A group of gay Mormons kept a historic meeting with the Church of Jesus Christ of Latter-Day Saints (LDS) in Salt Lake City, Utah this morning. The meeting, however, was not what they had planned because LDS officials who had agreed to the meeting in February had already backed out.

The group, Affirmation: Gay & Lesbian Mormons, had hoped to discuss issues of homosexuality with church leaders. Instead they spoke with reporters.

At the news conference, Affirmation officials released to the public what they had hoped to have discussed with the LDS – a request for an affirming statement by the LDS on homosexuality at their next general conference, to have a prominent female leader tell mothers a child's homosexuality is not their fault and does not require curing, a request for a meeting with President Monson, extend an invitation for Monson to speak at the next Affirmation conference, and the possibility of jointly developing gay & lesbian training materials for LDS clergy.

“Although the [LDS] church has issued a statement that being gay is not a sin in and of itself, this message has not been widely distributed nor thoroughly absorbed by the members. The issue is complicated by the fact that many church members assume that being gay and being sexual – or even promiscuous – are synonymous,” Affirmation Executive Director Olin Thomas said.

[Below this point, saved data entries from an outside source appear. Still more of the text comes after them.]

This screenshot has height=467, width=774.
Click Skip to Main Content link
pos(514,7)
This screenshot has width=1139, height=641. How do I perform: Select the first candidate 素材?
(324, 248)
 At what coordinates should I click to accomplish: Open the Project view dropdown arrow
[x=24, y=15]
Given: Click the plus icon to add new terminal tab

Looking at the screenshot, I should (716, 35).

“...families with LGBT people have much to teach and share,” said Steve Ralls, Director of Communications for the pro-family group Parents, Families and Friends of Lesbians and Gays (PFLAG). “Affirmation has undertaken the heroic task of challenging the church to live up to the principle of 'love thy neighbor as thyself', and church leaders should meet with them and take steps towards makings everyone feel welcome.”

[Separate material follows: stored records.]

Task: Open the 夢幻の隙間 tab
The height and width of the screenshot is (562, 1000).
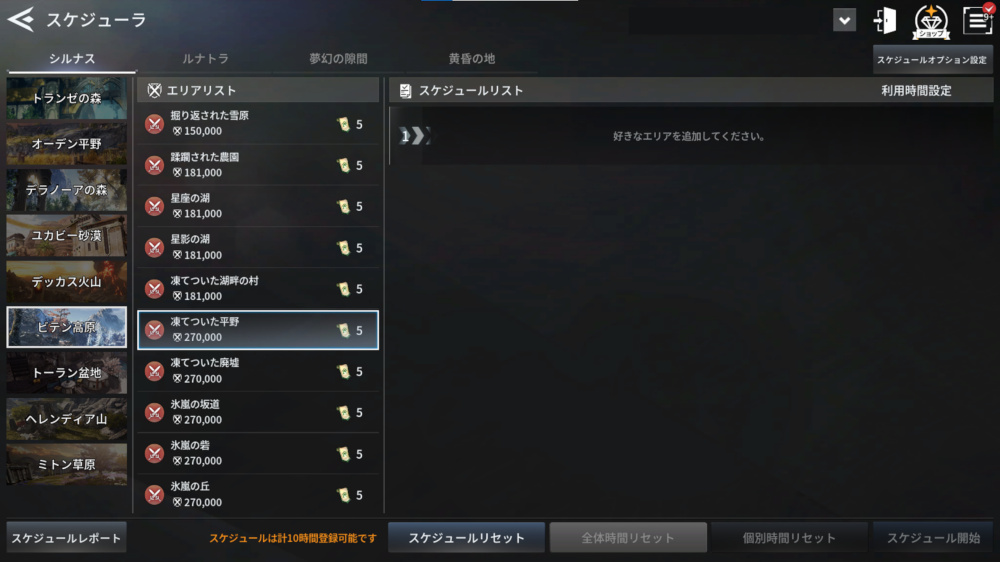Action: click(x=339, y=59)
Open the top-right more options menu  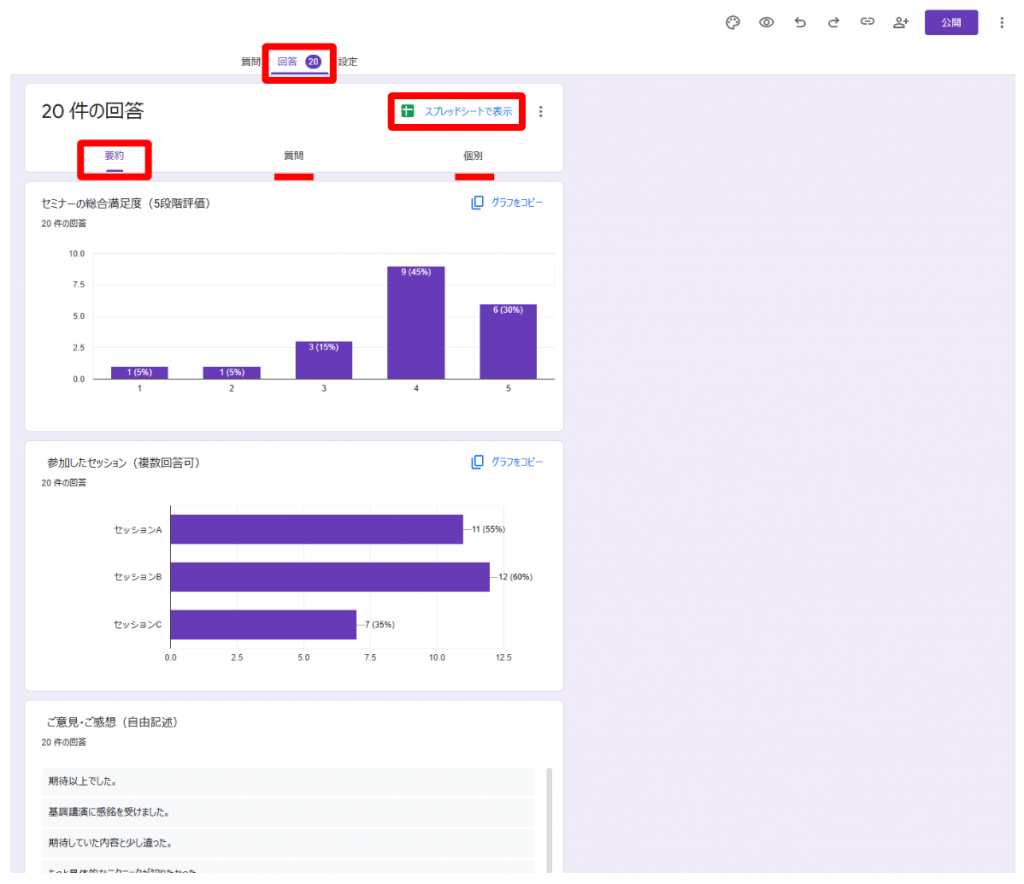(1002, 22)
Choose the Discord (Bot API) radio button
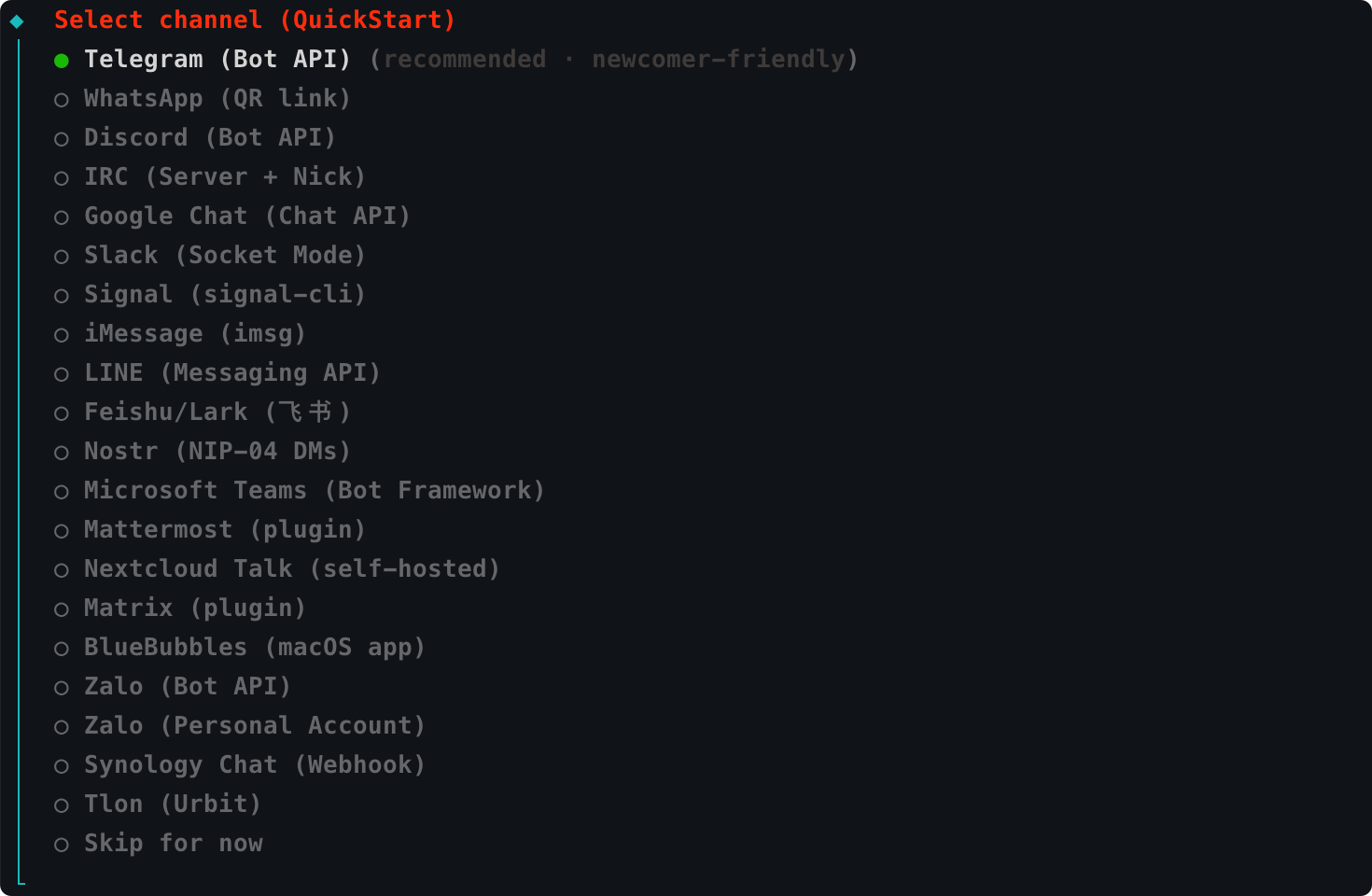This screenshot has height=896, width=1372. tap(62, 139)
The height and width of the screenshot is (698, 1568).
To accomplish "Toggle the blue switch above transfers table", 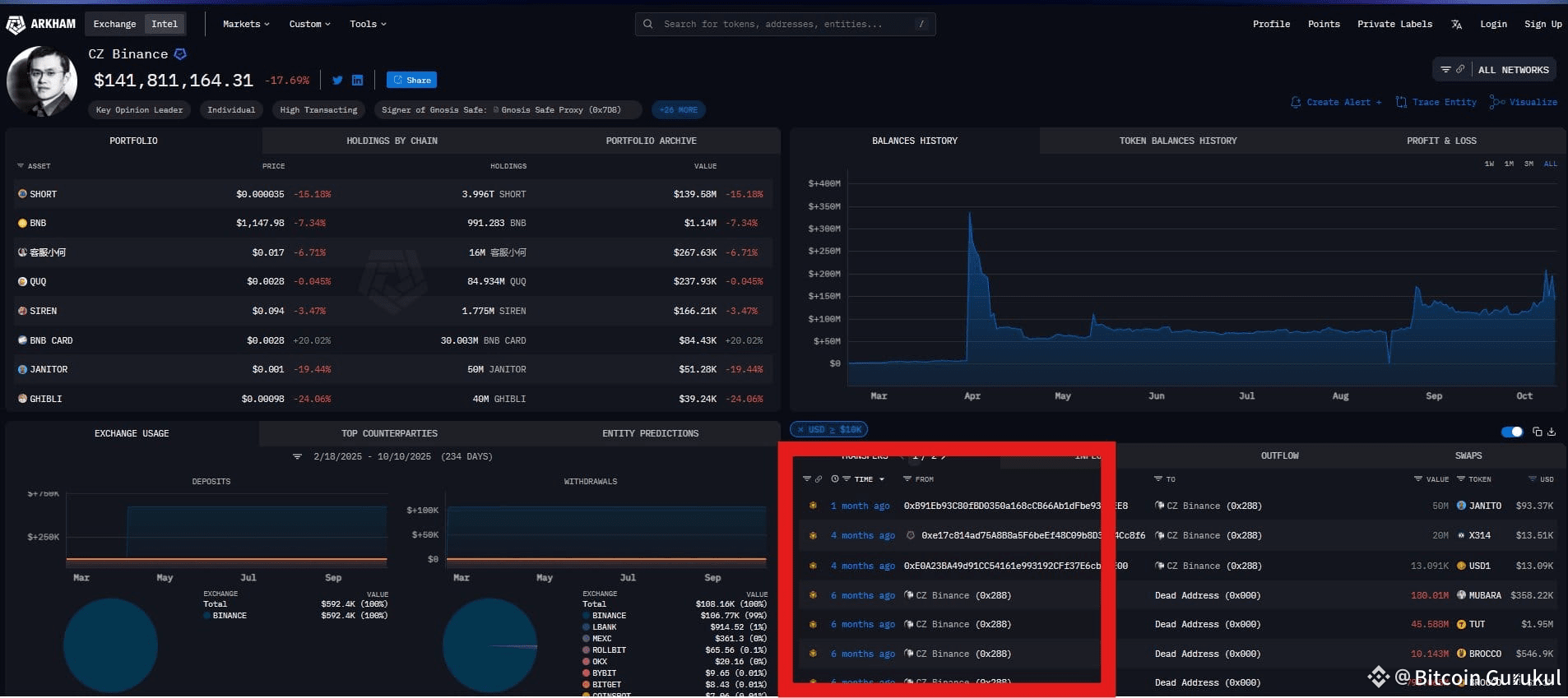I will coord(1511,432).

Affirmation officials had asked for and been denied a meeting by the church for 31 years. This year, however, after new president Thomas S. Monson replaced Gordon B. Hinkley, the 13-million member church agreed. But, on July 23rd, less than twenty days before the meeting, LDS officials postponed the meeting indefinitely.

Hopes that Monson's succession to the Mormon presidency was the opening Affirmation had been praying for further dissolved when the church took the unorthodox step of supporting California's Proposition 8, which would amend the California Constitution to ban gay marriage.

“We ask that you do all you can to support the proposed constitutional amendment by donating of your means and time to assure that marriage in California is legally defined as being between a man and a woman. Our best efforts are required to preserve the sacred institution of marriage,” the church said in a statement signed on by Monson.

Such a stance runs contrary to Hinkley's long-standing position of remaining neutral in politics. “Unlike the religious right, the Mormon church does not have a political agenda,” Hinkley told Mike Wallace in a rare 1996 interview. “We urge our people to exercise their franchise as citizens of this nation, but we do not tell them how to vote and we don't tell the government how it should be run.”

Prominent Mormons include possible John McCain running mate former Massachusetts Governor Mitt Romney and Utah Republican Senator Orrin Hatch.

LDS officials had no comment on Affirmation's meeting.